● **Twoje zadanie**
Umieść w tabeli Markdown z kolumnami „Nr” i „Wiersz danych” kolejne wiersze danych od samego początku aż do wiersza zawierającego „at that location.” włącznie, z pominięciem pustych wierszy. Obrazów nie uwzględniaj w odpowiedzi.

● **Dostarczone dane**

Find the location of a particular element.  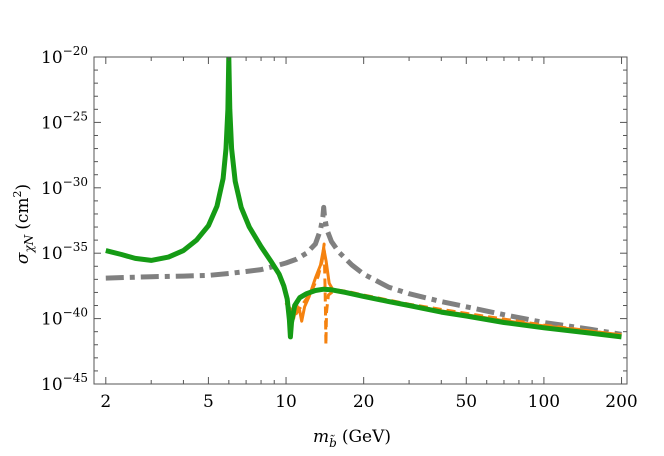

y-tick-label: 10−30 is located at coordinates (64, 187).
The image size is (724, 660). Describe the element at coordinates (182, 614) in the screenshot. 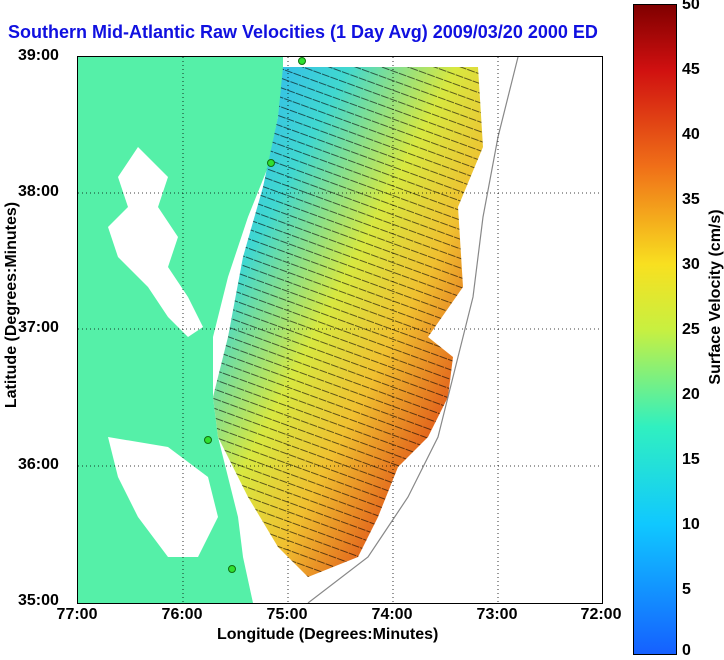

I see `xtick-label: 76:00` at that location.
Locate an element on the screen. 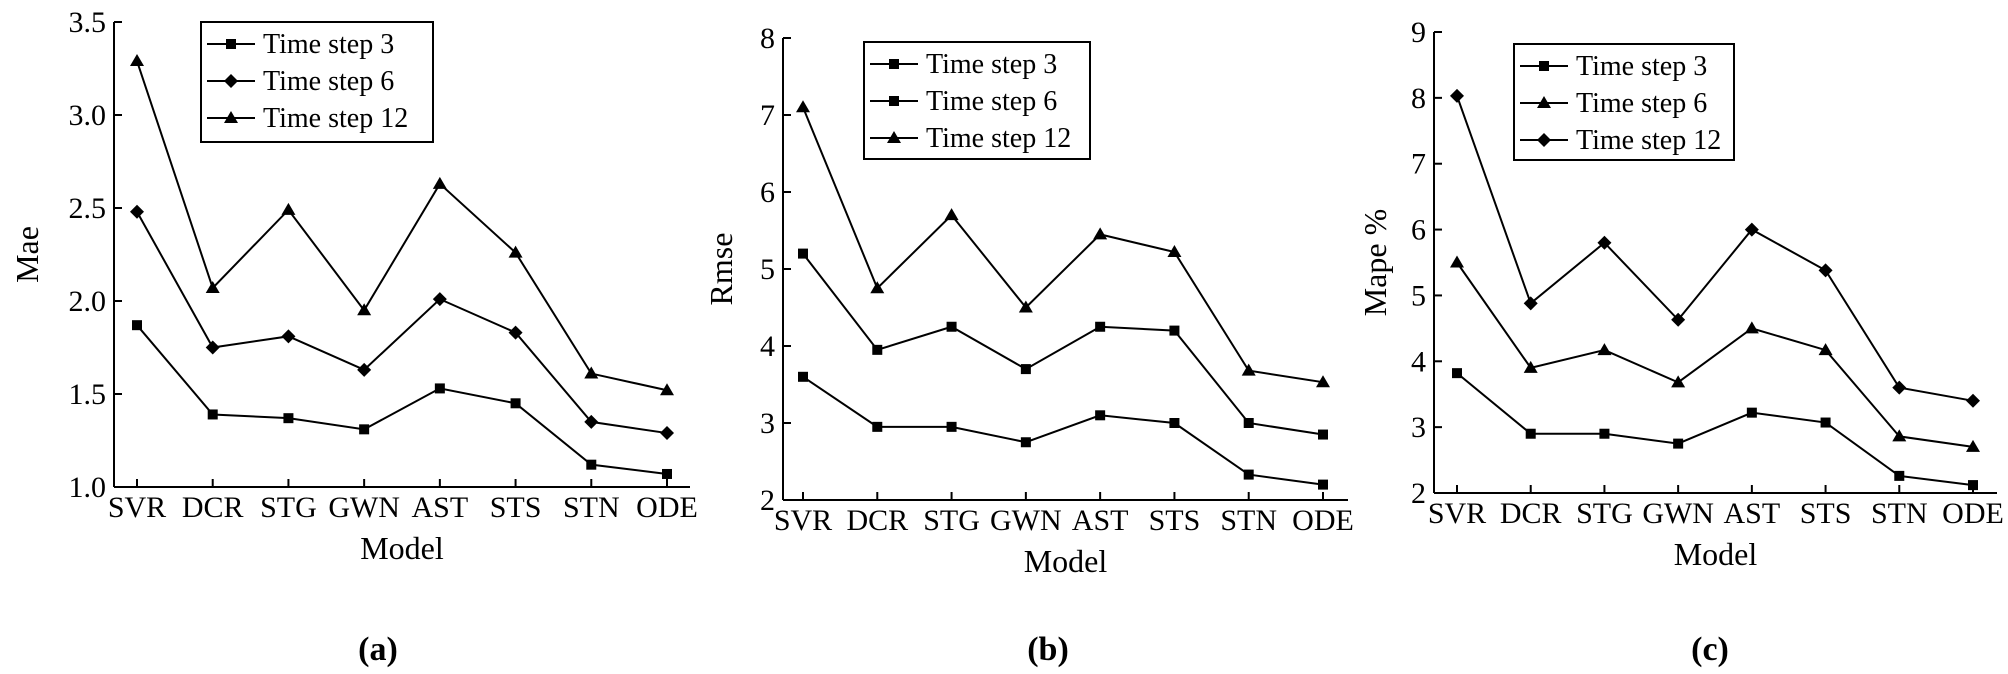 The height and width of the screenshot is (674, 2008). y-tick-label: 2.0 is located at coordinates (88, 302).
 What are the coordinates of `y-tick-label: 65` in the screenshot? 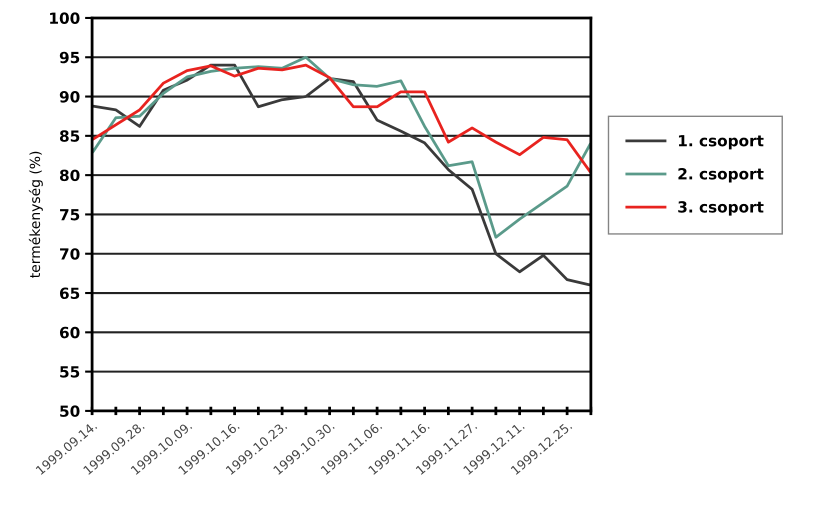 It's located at (70, 294).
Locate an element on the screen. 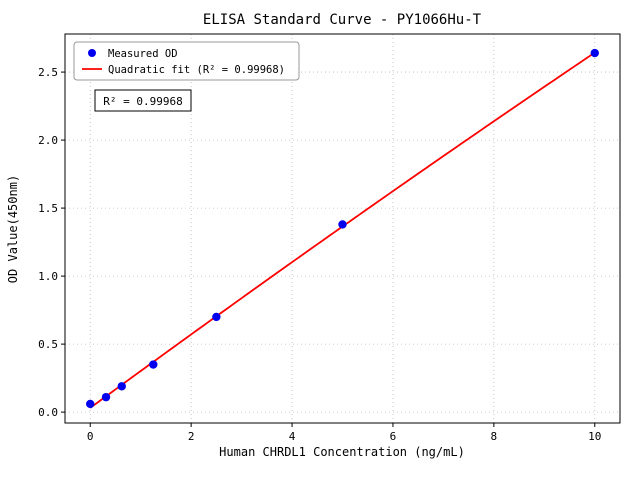 This screenshot has width=640, height=480. x-axis-label: Human CHRDL1 Concentration (ng/mL) is located at coordinates (342, 452).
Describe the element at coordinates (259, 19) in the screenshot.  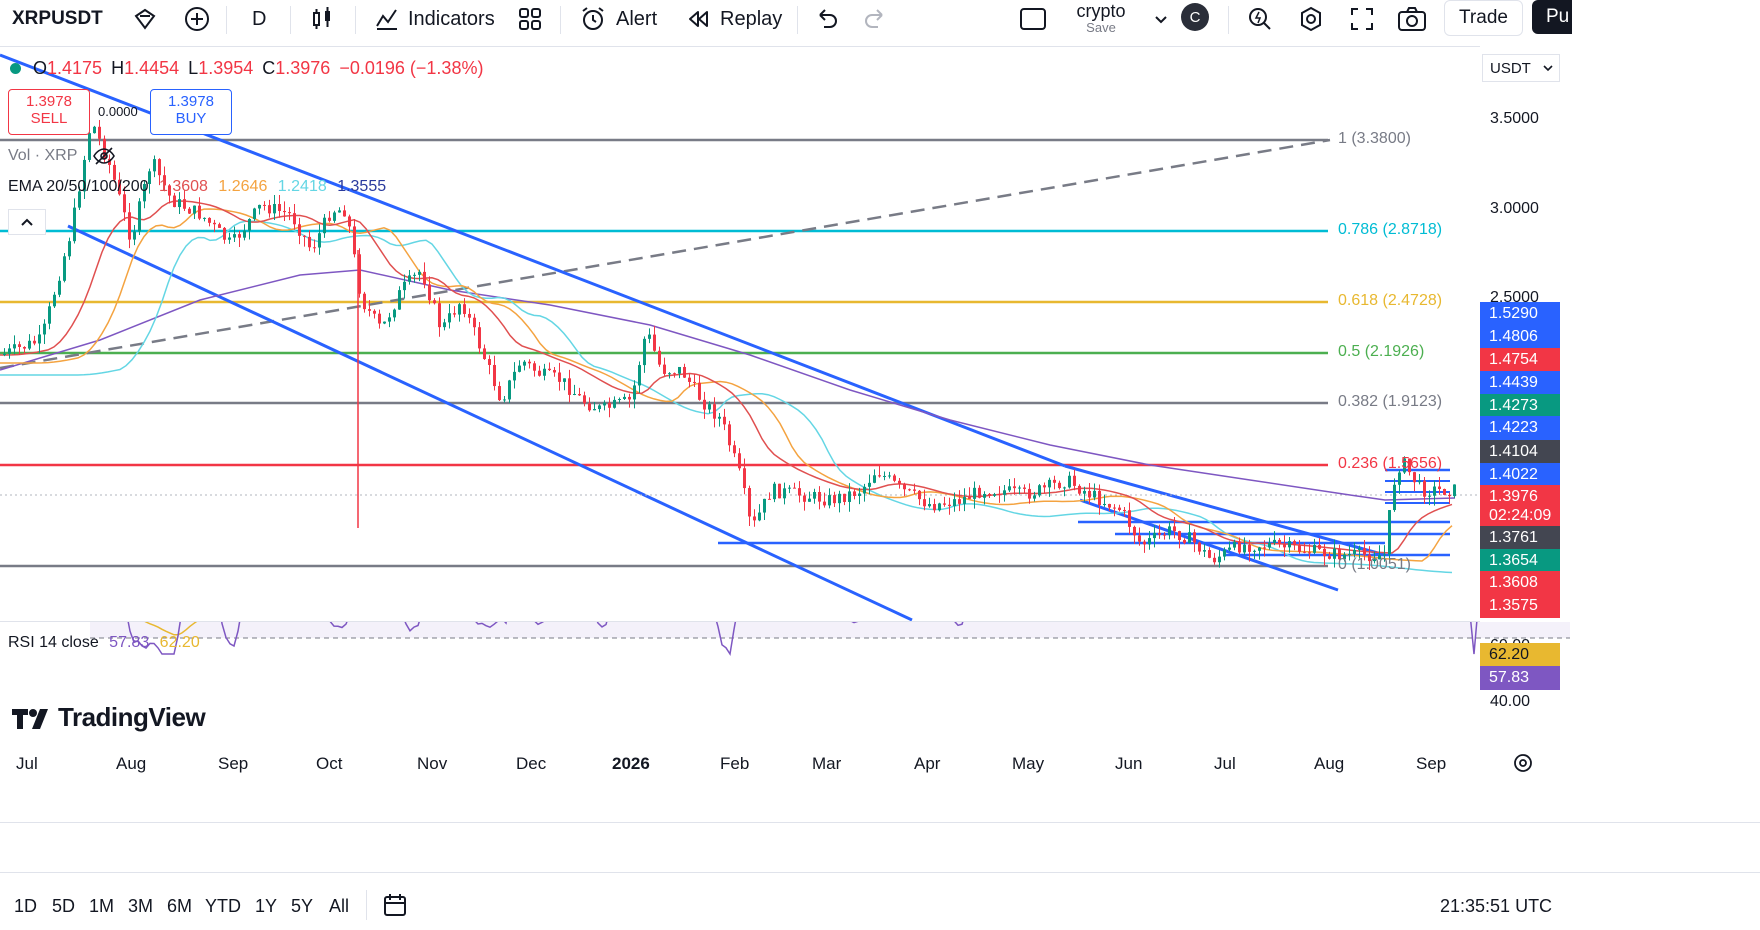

● **Wynik zadania**
| Nr | Wiersz danych |
|---|---|
| 1 | Find the location of a particular element.   |
| 2 | y-tick-label: 10−30 is located at coordinates (64, 187). |
| 3 | The image size is (724, 660). Describe the element at coordinates (182, 614) in the screenshot.  |
| 4 | I see `xtick-label: 76:00` at that location. |